Your members have a unique view into the industry they represent. When it comes to generating content, add their perspectives into the mix. Also: What if pizza places were funded like nonprofits?
As an association, it’s your job to have the pulse on industry happenings and relevant news. Though it can be challenging to monitor what’s going on at every level, lucky for you, there’s already one resource in your arsenal who can provide such information: your members.
Sure, you won’t see most traditional news outlets turn to their readership for help in cultivating the content they pay for, but De Correspondent, a Dutch, membership-based news site does. Journalists at the site regularly lean on all 60,000 members to ask for potential sources, information, and inspiration for new stories—a process that works so well that it’s now expanding to the U.S. market as The Correspondent.
At the MelEdits blog, Melanie Padgett Powers writes that associations should develop a similar system when it comes to generating content.

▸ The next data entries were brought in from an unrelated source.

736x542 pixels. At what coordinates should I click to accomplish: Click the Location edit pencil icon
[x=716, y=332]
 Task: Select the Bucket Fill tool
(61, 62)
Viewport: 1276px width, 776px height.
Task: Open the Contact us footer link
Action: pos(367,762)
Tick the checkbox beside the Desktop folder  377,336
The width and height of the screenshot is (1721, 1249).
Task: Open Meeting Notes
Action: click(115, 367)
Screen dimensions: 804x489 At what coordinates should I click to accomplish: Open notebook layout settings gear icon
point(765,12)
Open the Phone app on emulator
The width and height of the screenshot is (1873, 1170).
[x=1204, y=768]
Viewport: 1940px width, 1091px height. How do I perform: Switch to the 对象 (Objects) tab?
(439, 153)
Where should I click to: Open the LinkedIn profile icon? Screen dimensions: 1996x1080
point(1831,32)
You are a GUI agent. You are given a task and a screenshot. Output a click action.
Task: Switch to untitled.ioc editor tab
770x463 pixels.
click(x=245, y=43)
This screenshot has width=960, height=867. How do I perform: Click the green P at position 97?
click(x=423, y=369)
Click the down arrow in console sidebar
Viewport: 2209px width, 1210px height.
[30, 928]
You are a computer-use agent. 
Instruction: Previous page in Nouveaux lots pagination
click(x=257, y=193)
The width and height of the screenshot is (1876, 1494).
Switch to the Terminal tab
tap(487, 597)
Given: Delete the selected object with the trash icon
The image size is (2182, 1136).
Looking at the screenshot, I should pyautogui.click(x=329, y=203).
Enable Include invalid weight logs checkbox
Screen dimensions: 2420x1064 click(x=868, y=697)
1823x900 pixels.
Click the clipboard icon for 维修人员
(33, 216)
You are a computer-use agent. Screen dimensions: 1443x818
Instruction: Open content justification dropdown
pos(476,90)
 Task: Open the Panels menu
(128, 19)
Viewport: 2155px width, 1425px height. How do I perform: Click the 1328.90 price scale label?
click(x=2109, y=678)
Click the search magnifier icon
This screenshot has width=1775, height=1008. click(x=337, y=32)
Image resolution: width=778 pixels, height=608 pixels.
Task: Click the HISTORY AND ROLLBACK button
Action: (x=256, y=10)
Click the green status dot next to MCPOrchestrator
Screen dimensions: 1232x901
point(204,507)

“Membership associations should put out a content creation call for sources in your regular e-newsletter,” she says. “Plan ahead and regularly ask for contributions on specific topics in your print magazine. Continually monitor social media and your online communities to see what members are talking about—but also who is doing the talking.”
The benefits of this process are twofold: Not only will you be able to see what your members are talking about—and therefore what kind of content is relevant—but you can also add new, fresh voices into the mix for an all-encompassing look at the state of your industry.
If a Pizzeria Were a Nonprofit
You wouldn’t go into a pizza place expecting to eat a falafel sandwich, would you? Probably not.
In the New York Human Services Council’s new video, “Everyone Deserves a Fair Slice,” the organization takes a look at what a pizzeria might look like if it were funded like a nonprofit. And while the exchange is comical—falafel in a pizza place, really!?—it also addresses the absurd, unrealistic challenges that nonprofits face in pursuit of dough, so to speak.
Other Links of Note
As you prepare to take time off for the holidays, Nonprofit AF offers tips for how to quiet your mind and actually take a break from work.
A flexible work schedule is a big perk for many employees. This is what most organizations get wrong about the policy, from Fast Company.
Throwing a seasonal meeting? Take some inspiration from these 21 festive holiday events, from BizBash.